Brief:
The finished copy should match every record exactly and contain no pictures.

Data under study:
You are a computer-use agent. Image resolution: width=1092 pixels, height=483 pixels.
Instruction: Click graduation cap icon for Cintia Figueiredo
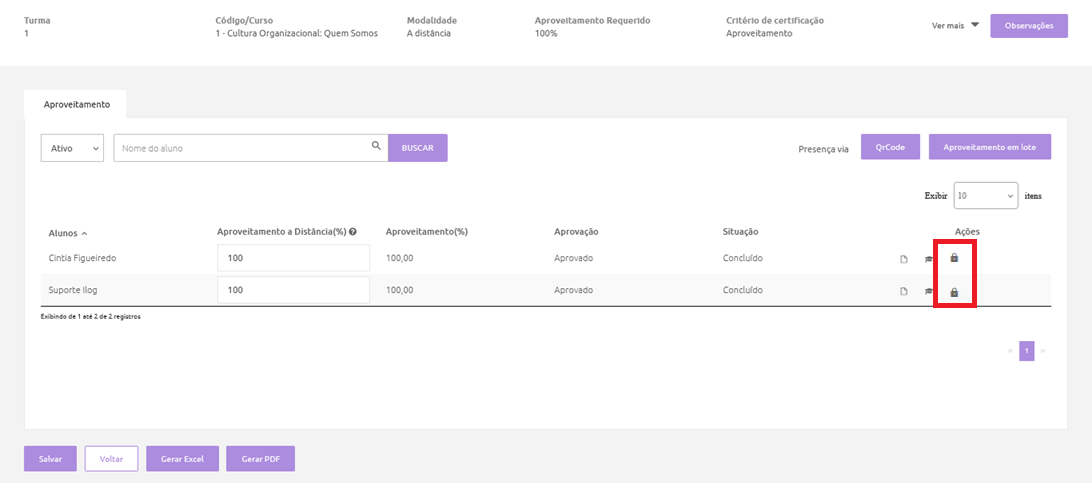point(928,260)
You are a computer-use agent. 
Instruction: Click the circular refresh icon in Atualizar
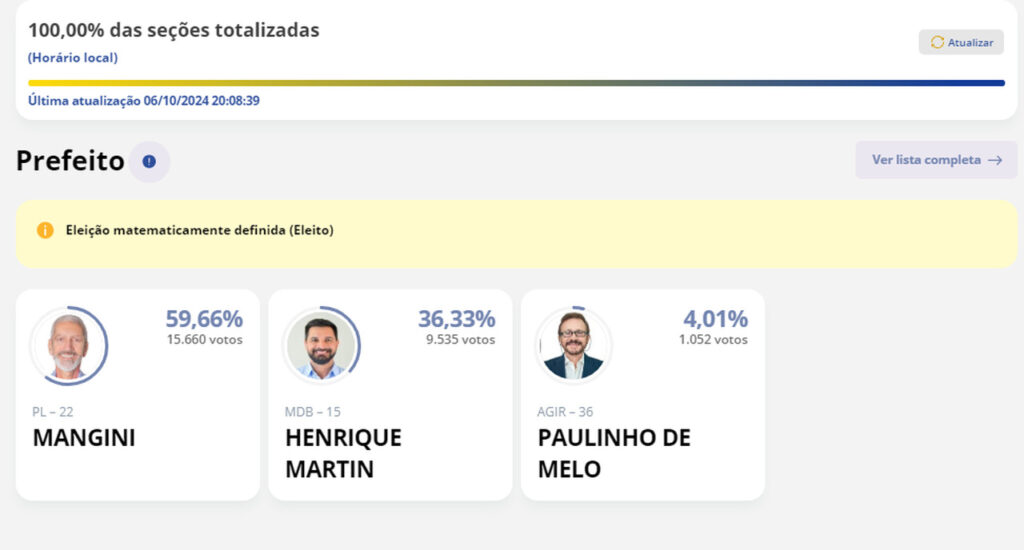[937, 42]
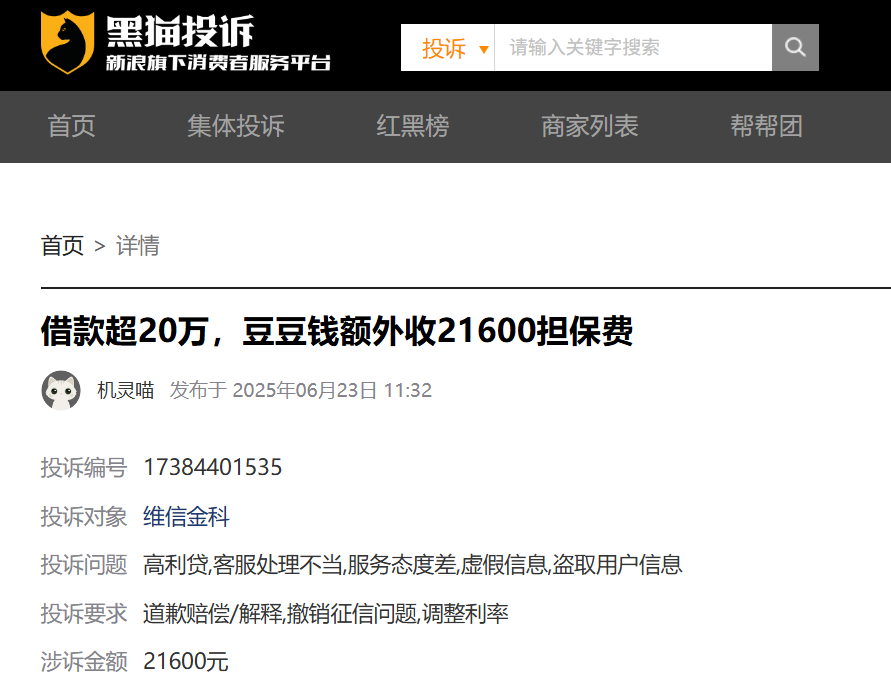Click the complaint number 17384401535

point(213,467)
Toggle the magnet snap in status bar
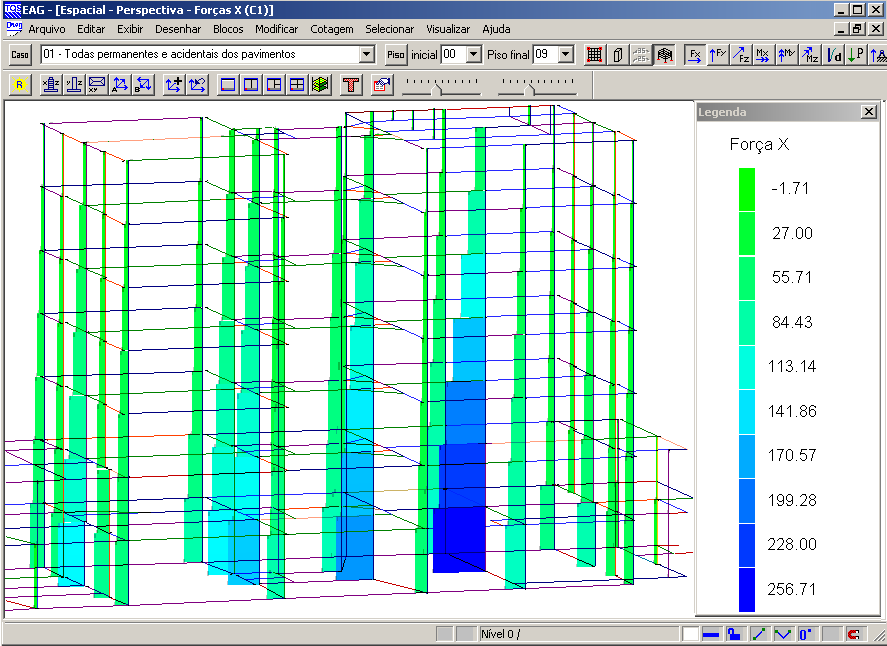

Answer space:
You are a computer-use agent. Image resolution: width=1092 pixels, height=483 pixels.
Instruction: Click graduation cap icon for Cintia Figueiredo
point(928,260)
You are a computer-use agent. 
Instruction: Click the circular refresh icon in Atualizar
[937, 42]
Click the complaint number 17384401535

point(213,467)
Toggle the magnet snap in status bar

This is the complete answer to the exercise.